=== Source document ===
►

1. Right off the bat, the worst ever Simpsons episode is?
 
E-I-E-I-[annoyed grunt], known popularly as the Tomacco episode. Horribly
scripted, ludicrous in the worst possible sense, and only one funny line
("That car was made in Guatemala!") Episodes like this make The Family Guy
look appealing. Worst. Episode. Ever.
 
2. Could you explain the people who will read this, what a humour columnist
is?
 
To the people reading this, probably not. But to everyone else, a humour
columnist is not quite a journalist, because you don't need any facts, but
not quite a writer, because you're being published in a newspaper. So to
answer your question I don't know.
 
3. What is the back-story about how you got your spot as a columnist for
HERE magazine?
 
There is no back story, I'm afraid. I got tired of working at the Saint John
Times Globe because I'd been there for four years, so I moved to the paper
run by my friend Mark Leger. But since no one cares about that let's just
say I did it for love.
 
4. What has been your favorite column that you have written so far?
 
Tough one. I like any column that gets a big reaction out of people, so
recently I'd have to say it was my anti-smoking column. ("The only thing
dumber than cigarettes are the people who smoke them.") I also have a soft
spot for an anti-monarchy column I wrote about five years ago. It's always
fun to write columns about topics where I believe the the general public is
completely out to lunch. It's much harder to write a modulated,
well-reasoned humour column, though I frequently try.
 
5. If you were on a show like the Simpsons, would you want to be a voice
actor or a writer?
 
Definitely a writer. It's what I do, after all. Besides, you could move on
to other projects eventually. Julie Kavner will never be able to do anything
ever again without people whispering, "Hey, that's Marge!"
 
6. Which is the bigger hell, a huge stack of angry hate letters or a play
written, directed and starring Paris Hilton?
 
I would consider both of those things very pleasant. If I start getting hate
mail from Paris Hilton, I'll be in heaven.
 
7. What is the history of your award winning TV show, “By the Seat of our
Pants?
 
As the display in the Smithsonian says, By the Seat of Our Pants was a very
stupid television show I made for the local cable station when I was 18. It
was useful mostly to teach me how not to be funny (and some would argue I've
attained perfection in that regard).
 
8. One thing Saint John could improve on is?
 
I hate the "That will never work" attitude. I wish people would wait until
the new project or new council or new idea is at least off the ground, THEN
shoot it out of the sky. It's more fun that way.
 
9. What has been your favorite play to direct?
 
Ashes, by far. Gilbert Boyce and Tammy Boyer were hardworking and
open-minded, which is what you look for in a threesome ­ I mean, a cast.
Plus Anthony Stuart's script rocked, despite his inability to spell three
words in a row correctly.
 
10. And your favorite acting role?

◄

Decide whether each statement agrees with the interview above, answering yes or no and quoting the words that settle it. 1. The interviewee worked at the Saint John Times Globe for four years before changing papers. 2. On a show like the Simpsons, the interviewee would prefer being a voice actor to being a writer. 3. By the Seat of Our Pants was made for the local cable station when the interviewee was 21.

=== Data section ===
►

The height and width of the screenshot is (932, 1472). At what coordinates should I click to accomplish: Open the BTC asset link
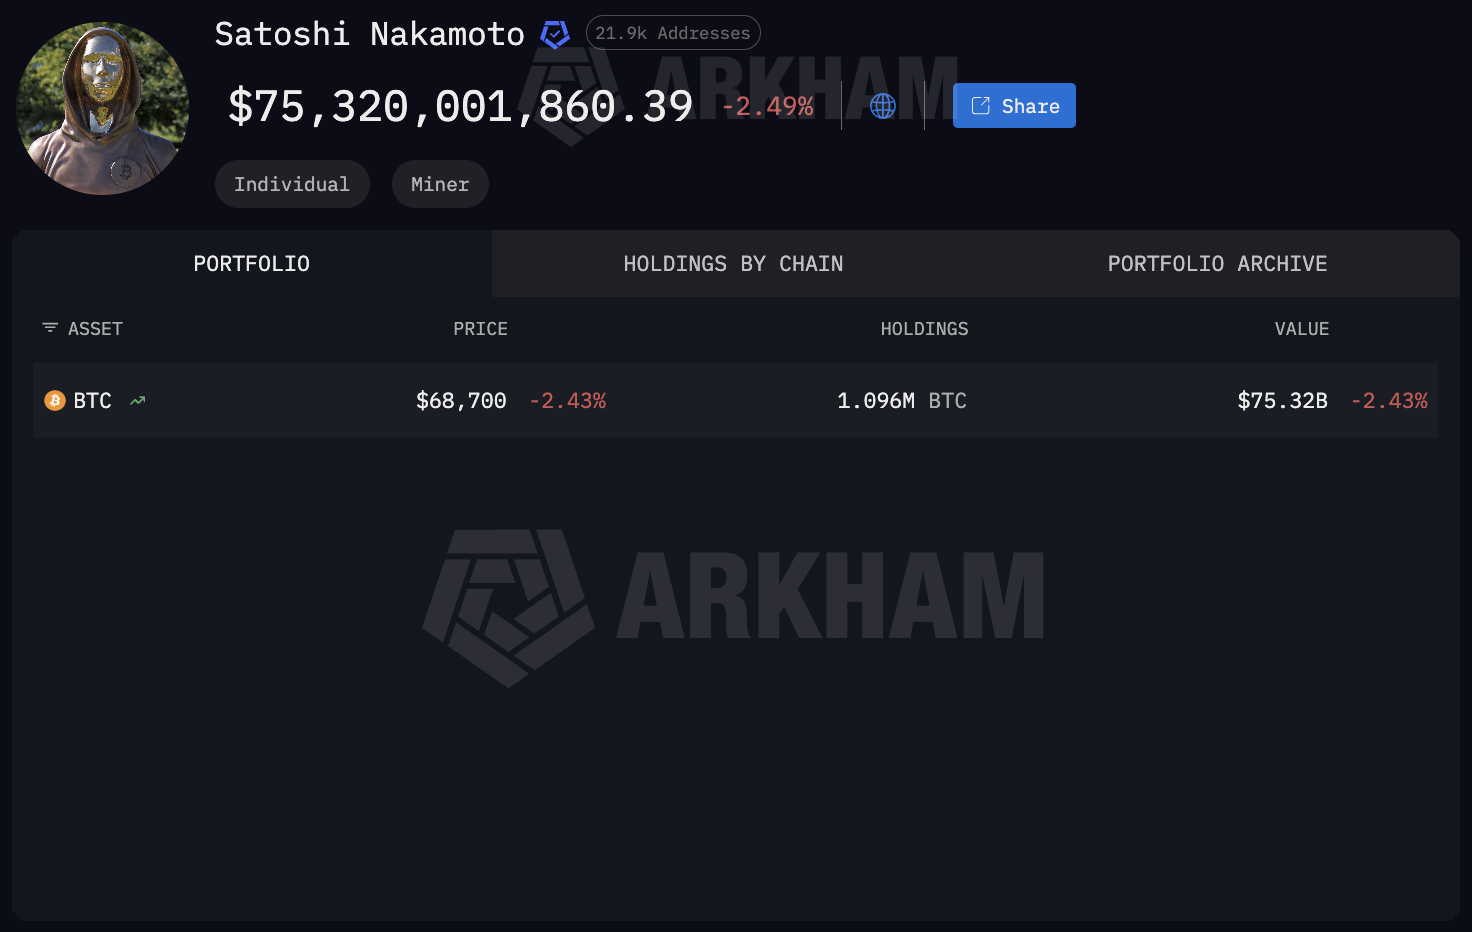(x=92, y=401)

◄

=== Correct response ===
1. Yes: "I'd been there for four years"
2. No: "Definitely a writer."
3. No: "I made for the local cable station when I was 18"